-- Start MATERIAL TO PROCESS --

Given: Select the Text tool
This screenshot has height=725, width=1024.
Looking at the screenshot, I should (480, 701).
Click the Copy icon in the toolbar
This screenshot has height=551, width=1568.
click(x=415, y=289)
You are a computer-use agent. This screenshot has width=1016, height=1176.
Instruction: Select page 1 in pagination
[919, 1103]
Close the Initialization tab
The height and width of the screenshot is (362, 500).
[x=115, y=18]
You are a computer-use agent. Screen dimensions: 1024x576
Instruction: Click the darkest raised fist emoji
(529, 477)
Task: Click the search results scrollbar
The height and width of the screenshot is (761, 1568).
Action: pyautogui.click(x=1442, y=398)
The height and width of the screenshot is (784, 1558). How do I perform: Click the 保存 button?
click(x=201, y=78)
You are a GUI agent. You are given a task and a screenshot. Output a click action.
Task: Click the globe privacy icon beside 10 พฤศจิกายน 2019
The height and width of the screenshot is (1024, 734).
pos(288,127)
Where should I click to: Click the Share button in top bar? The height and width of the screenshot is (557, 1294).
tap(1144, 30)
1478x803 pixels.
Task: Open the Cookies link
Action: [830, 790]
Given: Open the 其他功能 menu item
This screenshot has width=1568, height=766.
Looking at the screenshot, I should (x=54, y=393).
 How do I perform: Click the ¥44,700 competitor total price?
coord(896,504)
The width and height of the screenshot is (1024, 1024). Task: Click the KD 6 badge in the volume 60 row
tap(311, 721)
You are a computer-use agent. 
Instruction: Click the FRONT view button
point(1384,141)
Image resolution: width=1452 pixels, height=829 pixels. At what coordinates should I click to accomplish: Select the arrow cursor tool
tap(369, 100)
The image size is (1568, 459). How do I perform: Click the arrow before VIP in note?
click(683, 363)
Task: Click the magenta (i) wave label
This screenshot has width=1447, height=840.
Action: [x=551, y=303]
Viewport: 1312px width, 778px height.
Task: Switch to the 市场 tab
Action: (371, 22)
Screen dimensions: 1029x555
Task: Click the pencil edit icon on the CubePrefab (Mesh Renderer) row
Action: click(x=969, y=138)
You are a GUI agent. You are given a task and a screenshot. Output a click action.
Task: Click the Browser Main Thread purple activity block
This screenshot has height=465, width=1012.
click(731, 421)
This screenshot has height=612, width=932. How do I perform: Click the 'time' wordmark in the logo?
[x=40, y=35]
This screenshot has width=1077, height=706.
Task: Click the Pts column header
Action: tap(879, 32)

-- End MATERIAL TO PROCESS --

Render all of the data above as a Markdown table with the columns Row and Line, giving each non-blank line its own numbered row.

| Row | Line |
|---|---|
| 1 | Given: Select the Text tool |
| 2 | This screenshot has height=725, width=1024. |
| 3 | Looking at the screenshot, I should (480, 701). |
| 4 | Click the Copy icon in the toolbar |
| 5 | This screenshot has height=551, width=1568. |
| 6 | click(x=415, y=289) |
| 7 | You are a computer-use agent. This screenshot has width=1016, height=1176. |
| 8 | Instruction: Select page 1 in pagination |
| 9 | [919, 1103] |
| 10 | Close the Initialization tab |
| 11 | The height and width of the screenshot is (362, 500). |
| 12 | [x=115, y=18] |
| 13 | You are a computer-use agent. Screen dimensions: 1024x576 |
| 14 | Instruction: Click the darkest raised fist emoji |
| 15 | (529, 477) |
| 16 | Task: Click the search results scrollbar |
| 17 | The height and width of the screenshot is (761, 1568). |
| 18 | Action: pyautogui.click(x=1442, y=398) |
| 19 | The height and width of the screenshot is (784, 1558). How do I perform: Click the 保存 button? |
| 20 | click(x=201, y=78) |
| 21 | You are a GUI agent. You are given a task and a screenshot. Output a click action. |
| 22 | Task: Click the globe privacy icon beside 10 พฤศจิกายน 2019 |
| 23 | The height and width of the screenshot is (1024, 734). |
| 24 | pos(288,127) |
| 25 | Where should I click to: Click the Share button in top bar? The height and width of the screenshot is (557, 1294). |
| 26 | tap(1144, 30) |
| 27 | 1478x803 pixels. |
| 28 | Task: Open the Cookies link |
| 29 | Action: [830, 790] |
| 30 | Given: Open the 其他功能 menu item |
| 31 | This screenshot has width=1568, height=766. |
| 32 | Looking at the screenshot, I should (x=54, y=393). |
| 33 |  How do I perform: Click the ¥44,700 competitor total price? |
| 34 | coord(896,504) |
| 35 | The width and height of the screenshot is (1024, 1024). Task: Click the KD 6 badge in the volume 60 row |
| 36 | tap(311, 721) |
| 37 | You are a computer-use agent.  |
| 38 | Instruction: Click the FRONT view button |
| 39 | point(1384,141) |
| 40 | Image resolution: width=1452 pixels, height=829 pixels. At what coordinates should I click to accomplish: Select the arrow cursor tool |
| 41 | tap(369, 100) |
| 42 | The image size is (1568, 459). How do I perform: Click the arrow before VIP in note? |
| 43 | click(683, 363) |
| 44 | Task: Click the magenta (i) wave label |
| 45 | This screenshot has width=1447, height=840. |
| 46 | Action: [x=551, y=303] |
| 47 | Viewport: 1312px width, 778px height. |
| 48 | Task: Switch to the 市场 tab |
| 49 | Action: (371, 22) |
| 50 | Screen dimensions: 1029x555 |
| 51 | Task: Click the pencil edit icon on the CubePrefab (Mesh Renderer) row |
| 52 | Action: click(x=969, y=138) |
| 53 | You are a GUI agent. You are given a task and a screenshot. Output a click action. |
| 54 | Task: Click the Browser Main Thread purple activity block |
| 55 | This screenshot has height=465, width=1012. |
| 56 | click(731, 421) |
| 57 | This screenshot has height=612, width=932. How do I perform: Click the 'time' wordmark in the logo? |
| 58 | [x=40, y=35] |
| 59 | This screenshot has width=1077, height=706. |
| 60 | Task: Click the Pts column header |
| 61 | Action: tap(879, 32) |